Though legally blind and living with cerebral palsy, Gorr has become the Salvation Army's top volunteer bell ringer.

Ten hours a day, six days a week; whenever the Salvation Army is collecting kettle donations, Gorr is ringing a bell.

“I never get tired of helping people,” Gorr says.

Gorr first rang a Salvation Army bell 31 years ago at the former Brookdale mall. In recent years, he's been stationed at the east entrance of Mall of America, just off the parking ramp. This year he worked the MOA's third level entrance.

Roughly 10,000 people – some volunteers and some paid – ring bells for the Salvation Army throughout Minnesota and North Dakota. Not one of them works more hours than Gorr.

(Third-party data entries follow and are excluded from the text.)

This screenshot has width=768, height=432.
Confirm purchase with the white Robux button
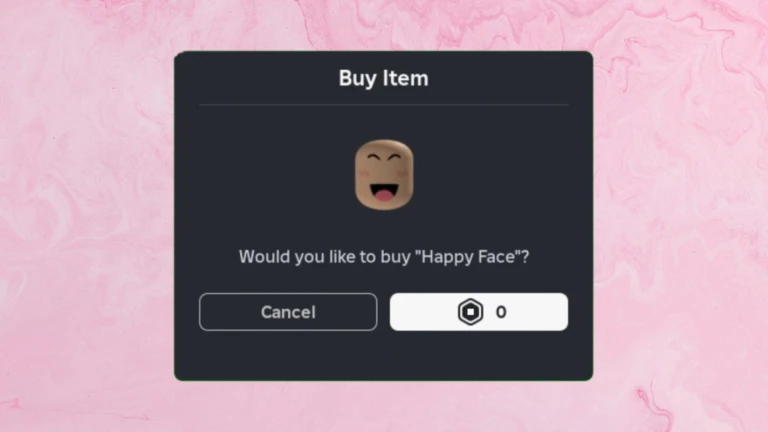[479, 312]
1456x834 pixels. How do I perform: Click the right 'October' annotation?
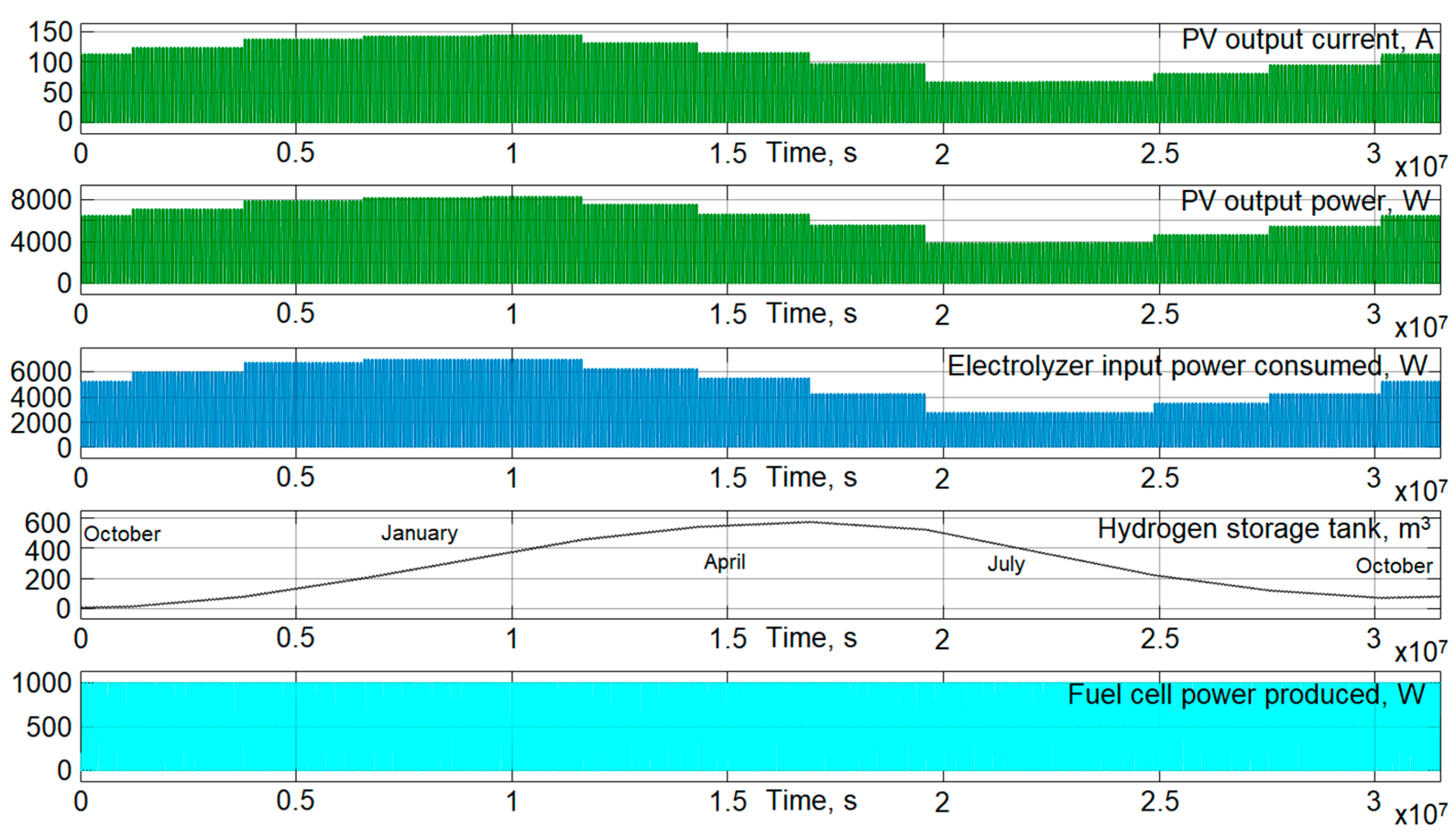(1394, 566)
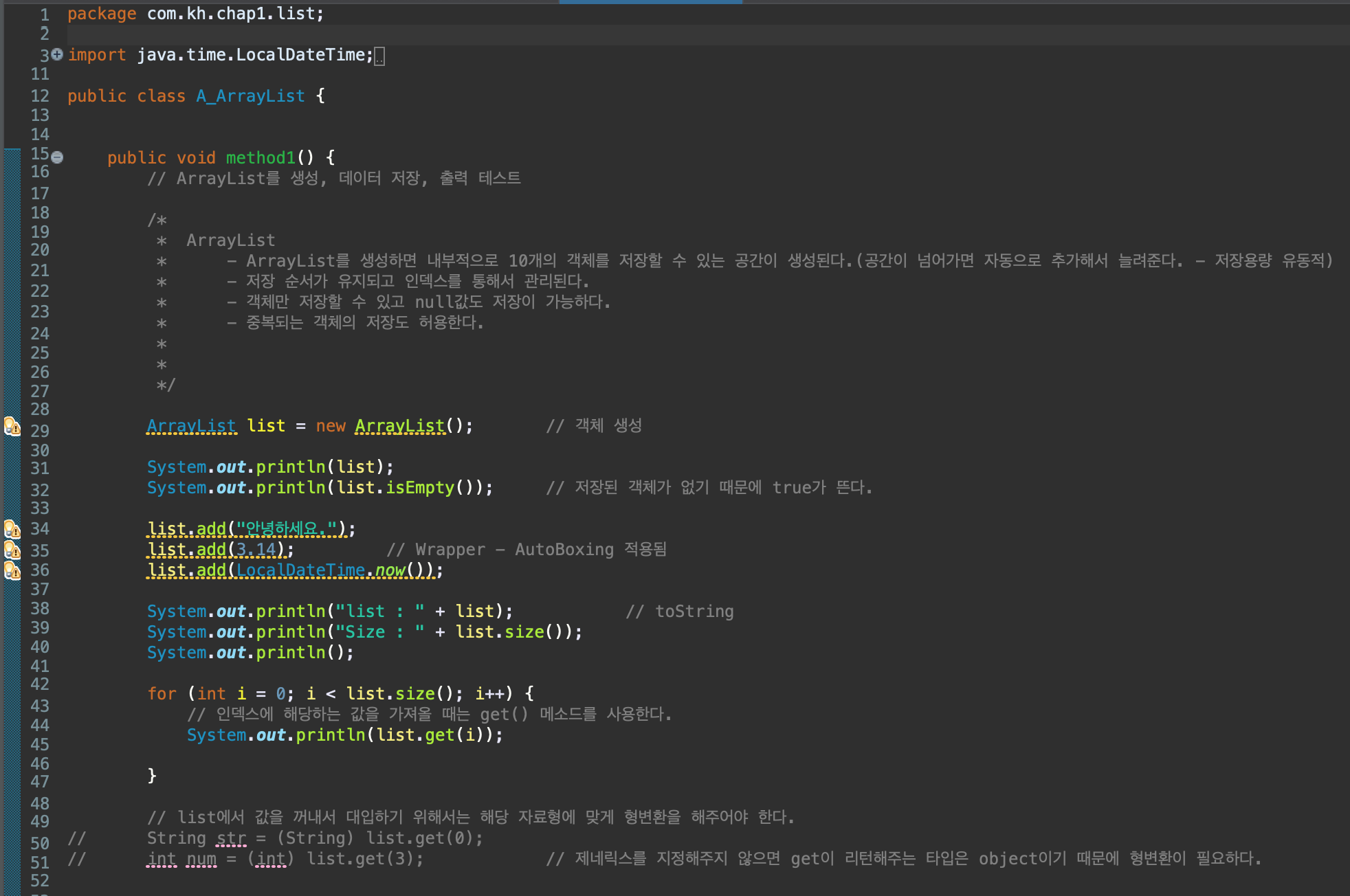This screenshot has height=896, width=1350.
Task: Click the underlined str variable in commented code
Action: pyautogui.click(x=231, y=838)
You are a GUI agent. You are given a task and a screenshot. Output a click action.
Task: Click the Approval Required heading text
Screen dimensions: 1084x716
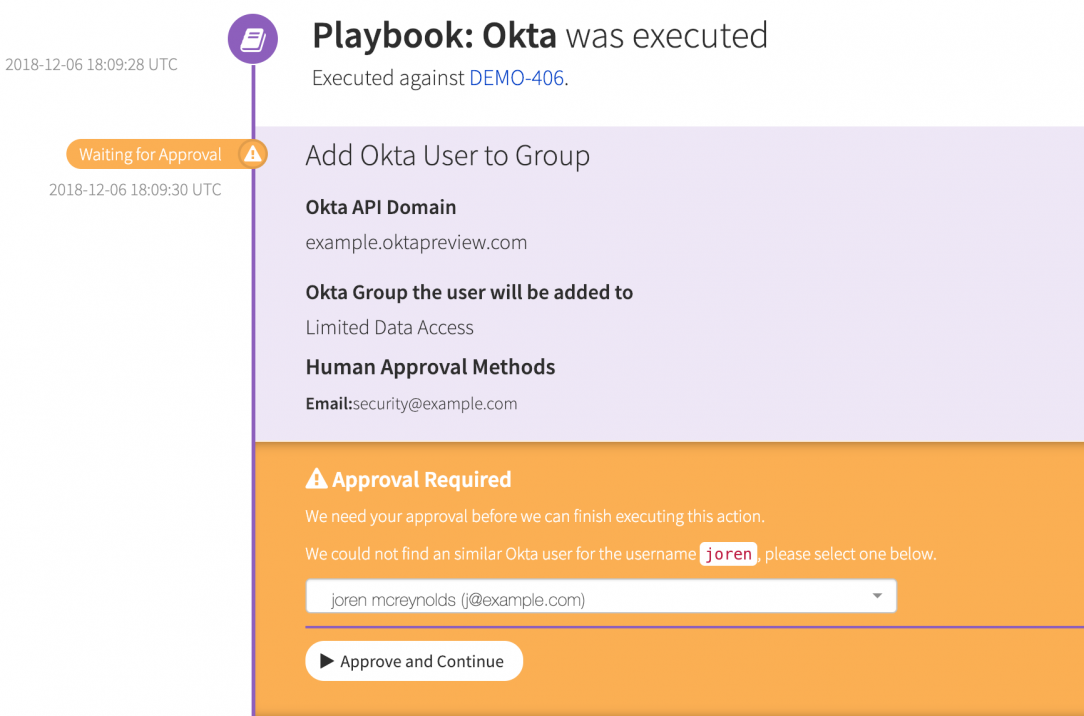421,480
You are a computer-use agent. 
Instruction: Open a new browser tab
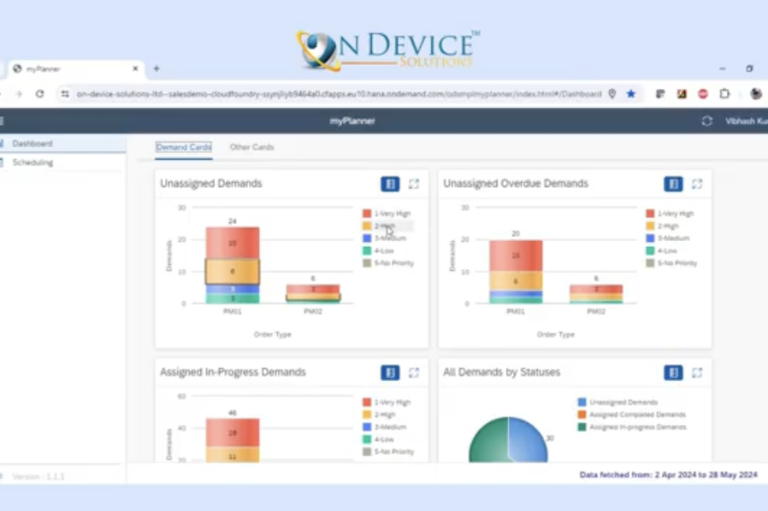pos(156,68)
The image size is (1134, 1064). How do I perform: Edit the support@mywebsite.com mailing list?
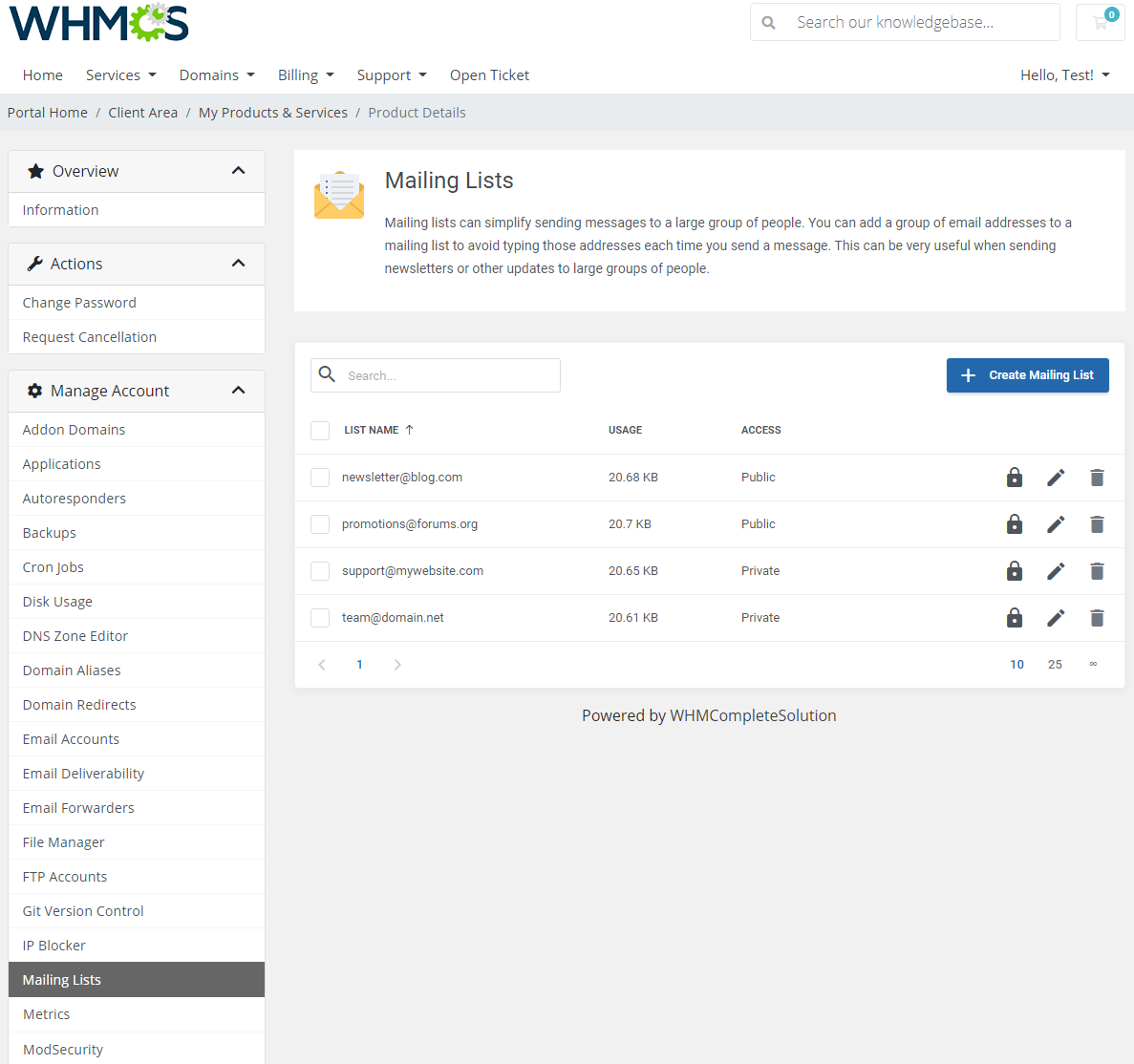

“He plans this months ahead of time,” says Leah Okongwa, Gorr's personal care assistant. “He's got a very pure heart of gold.”

During his shift, Gorr refuses to take breaks. He's afraid someone might see an unmanned kettle and walk by without giving.

Earlier this month the Salvation Army's northern division attempted to recognize Gorr at its employee Christmas party.

Gorr politely declined. He didn't want to abandon his post.

Robert Doliber, a Salvation Army major, tried to change Gorr's mind. “I said, 'Well, we've got a gift for you, to present to you,' and he said, 'Well, thank you, but I can't leave.'”

Gorr smiles, recalling the conversation. “Notoriety is nice,” he says. “But helping is better.”

Instead of Gorr coming to the Salvation Army, Doliber hand delivered a hat and scarf to Gorr at the mall. “And he says, 'The best Christmas present you could give me is letting me ring,'” Doliber says.

Gorr's road has never been easy. As a child, he was cast out of his elementary school after fourth grade. “They didn't know how to teach me,” he says. “I just stayed home. It was hard for me to stop going to school because I enjoyed school.”

Still, Gorr insists he harbors not an ounce of bitterness.

“I'm alive,” he says. “I just enjoy my life.”

Gorr says he'll continue ringing bells as long as his hands remain strong enough to hold a bell.

“To give people Christmas is a gift,” he says.